De repente a Louise se le ocurrió que el hombre podría estar sufriendo de descompresión. La cámara de detección estaba a treinta metros de profundidad, ¿quién sabía hasta dónde había caído o lo rápidamente que había subido? La presión del aire en estas profundidades de la Tierra era el 130 % de lo normal. En ese momento, Louise no supo calcular cómo afectaría a alguien la descompresión, pero en todo caso el hombre estaba recibiendo una concentración superior de oxígeno que la de la superficie, y eso sin duda tenía que ser bueno.

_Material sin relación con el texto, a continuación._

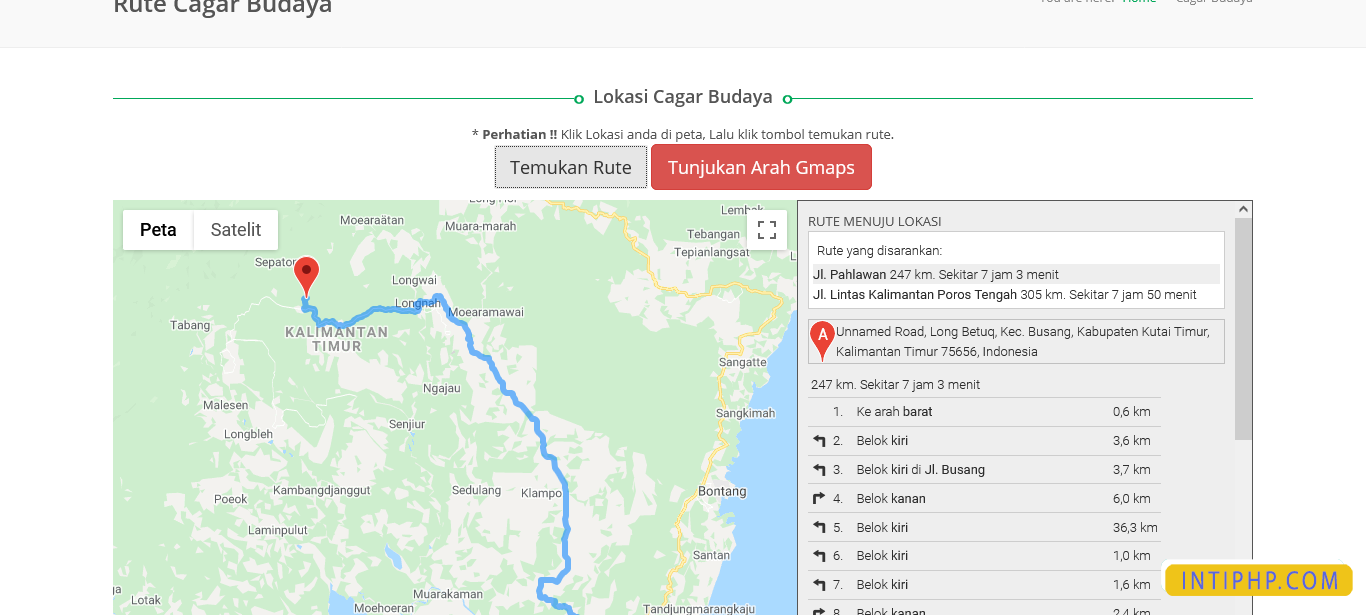Switch back to the Peta map view
Image resolution: width=1366 pixels, height=615 pixels.
point(158,229)
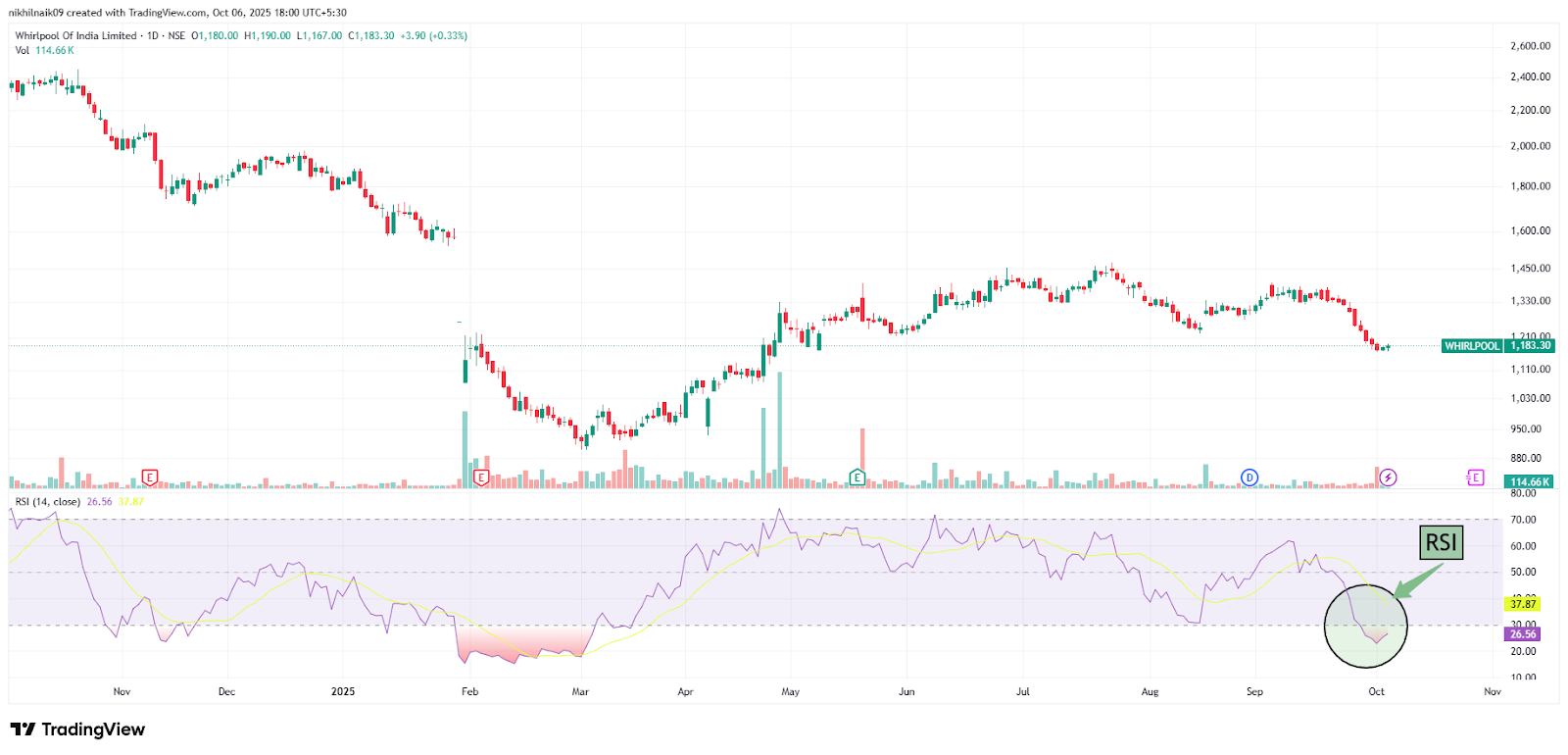The height and width of the screenshot is (755, 1568).
Task: Click the Vol 114.66K volume legend
Action: click(44, 50)
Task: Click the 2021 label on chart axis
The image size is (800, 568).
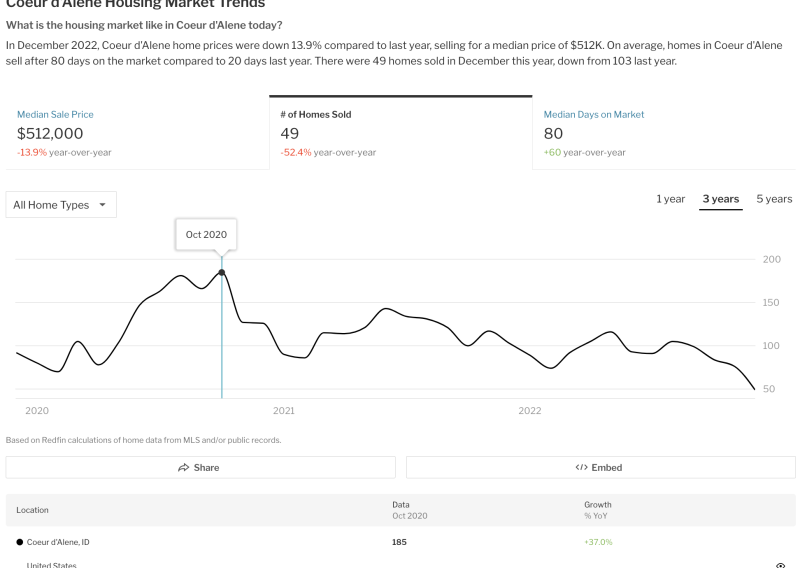Action: tap(284, 410)
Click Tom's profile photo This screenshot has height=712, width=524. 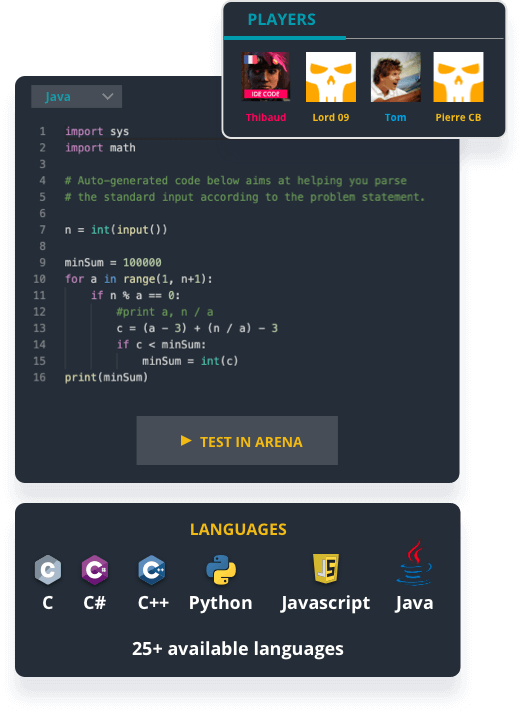tap(395, 77)
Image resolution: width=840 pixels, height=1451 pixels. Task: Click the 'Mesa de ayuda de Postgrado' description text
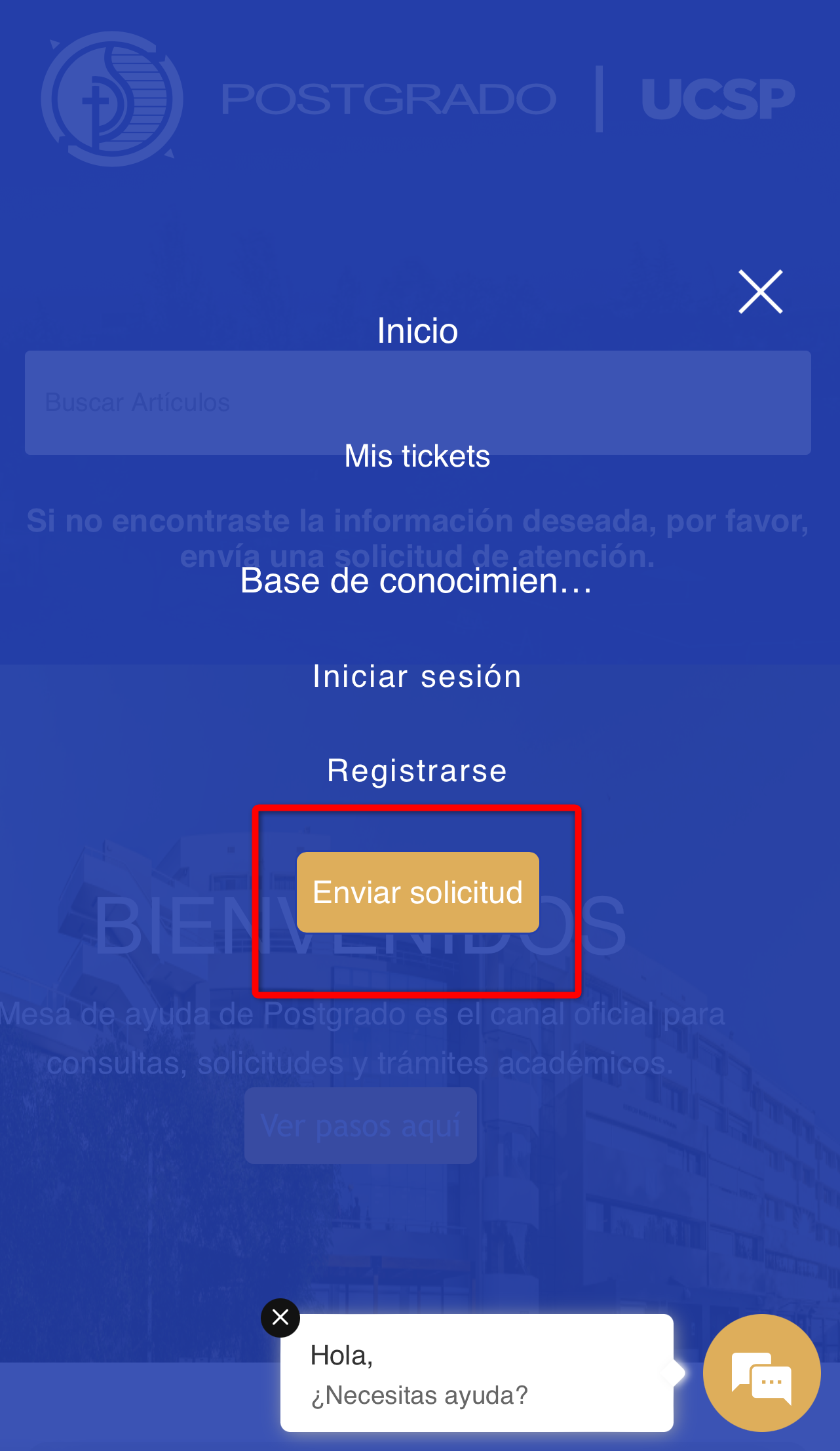(362, 1039)
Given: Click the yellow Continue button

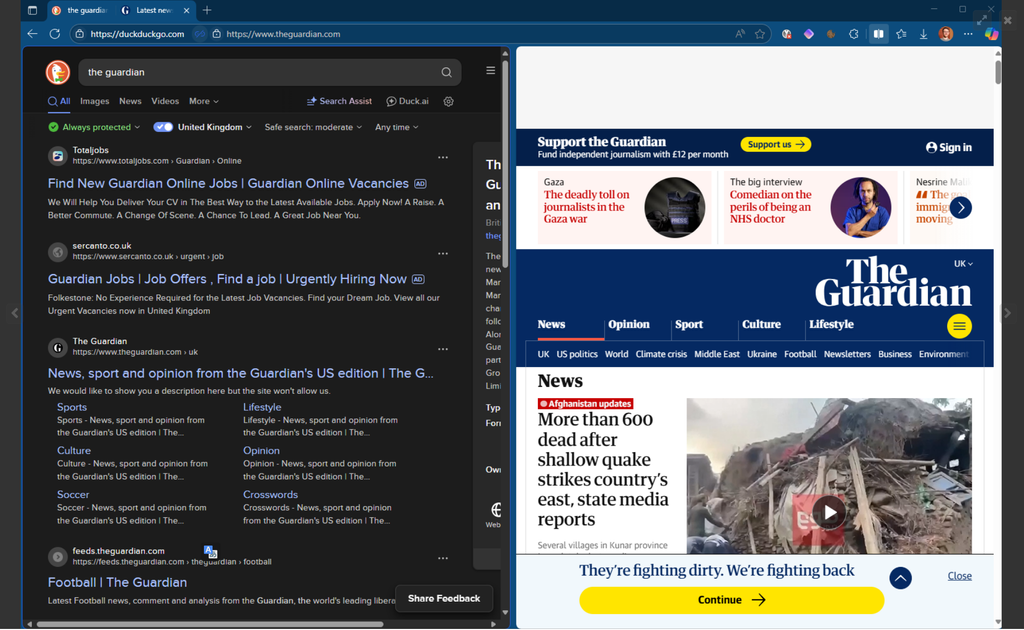Looking at the screenshot, I should click(x=731, y=600).
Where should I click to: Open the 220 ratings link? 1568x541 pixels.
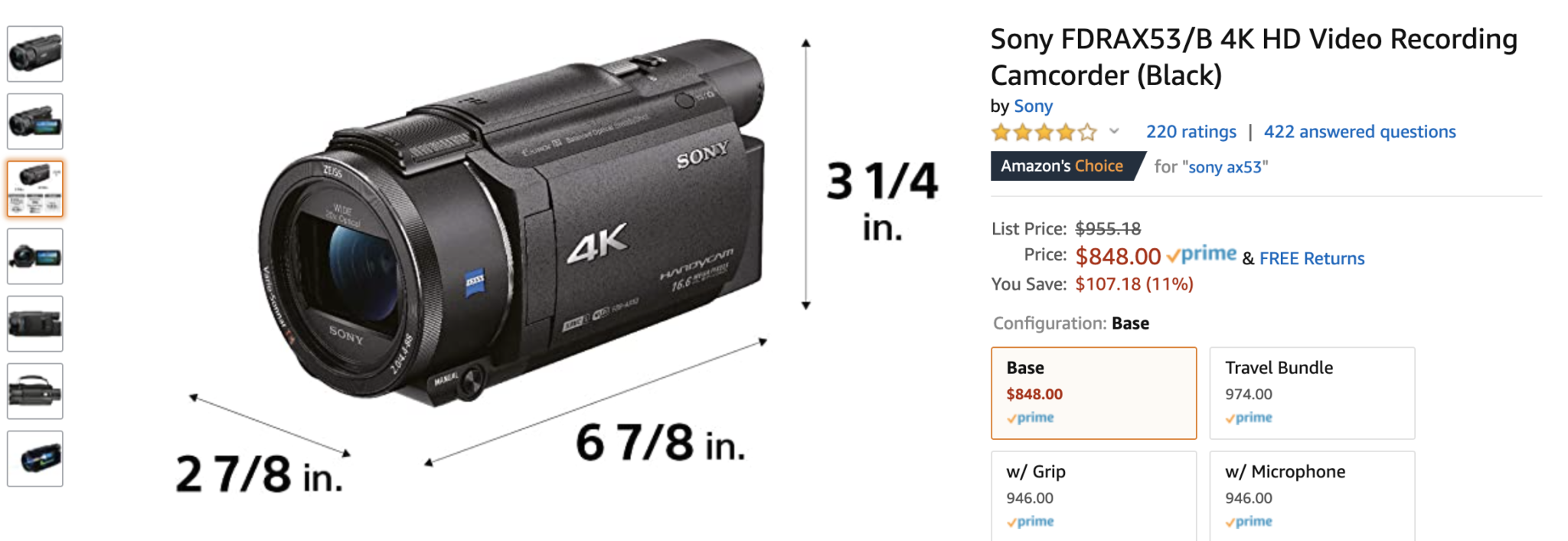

No había otra cosa que hacer sino esperar; el hombre respiraba y su pulso se había estabilizado. Louise finalmente tuvo oportunidad de mirar la cara del desconocido. Era ancha pero no chata, de pómulos angulosos. Y su nariz era gigantesca, del tamaño de un puño. La mandíbula inferior del hombre estaba cubierta de una barba tupida y rubia obscura, y tenía el pelo rubio liso aplastado contra la frente. Sus rasgos faciales eran vagamente de la Europa del este, aunque de cutis más bien pálido, como el de los nórdicos, no oliváceo. Los ojos, muy separados, estaban cerrados.

—¿De dónde habrá salido? —preguntó Paul, sentado ahora en el suelo junto al hombre, con las piernas cruzadas—. Nadie puede bajar ahí y…

Louise asintió.

—Y aunque pudiera, ¿cómo entraría en la cámara de detección sellada?

Hizo una pausa y se apartó el pelo de los ojos, advirtiendo por primera vez que había perdido la redecilla mientras nadaba en el tanque.

—¿Sabes? El agua pesada se ha estropeado. Si este tipo sobrevive, le espera un juicio en toda regla.

Louise sacudió la cabeza. ¿Quién podía ser ese hombre? Tal vez un canadiense nativo fanático, un indio que consideraba que la minería estaba invadiendo territorios sagrados. Pero tenía el pelo rubio, cosa rara entre los nativos. Tampoco podía tratarse de una desafortunada broma juvenil: el hombre parecía tener unos treinta y cinco años.

Era posible que fuera un terrorista o un manifestante antinuclear. Pero aunque Atomic Energy of Canada había suministrado en efecto el agua pesada, allí no se realizaban trabajos nucleares.

Fuera quien fuese, reflexionó Louise, si finalmente moría a causa de sus heridas sería un candidato de primera para los Premios Darwin. Era una clásica estupidez evolutiva: una persona hacía algo tan increíblemente estúpido que le costaba la vida.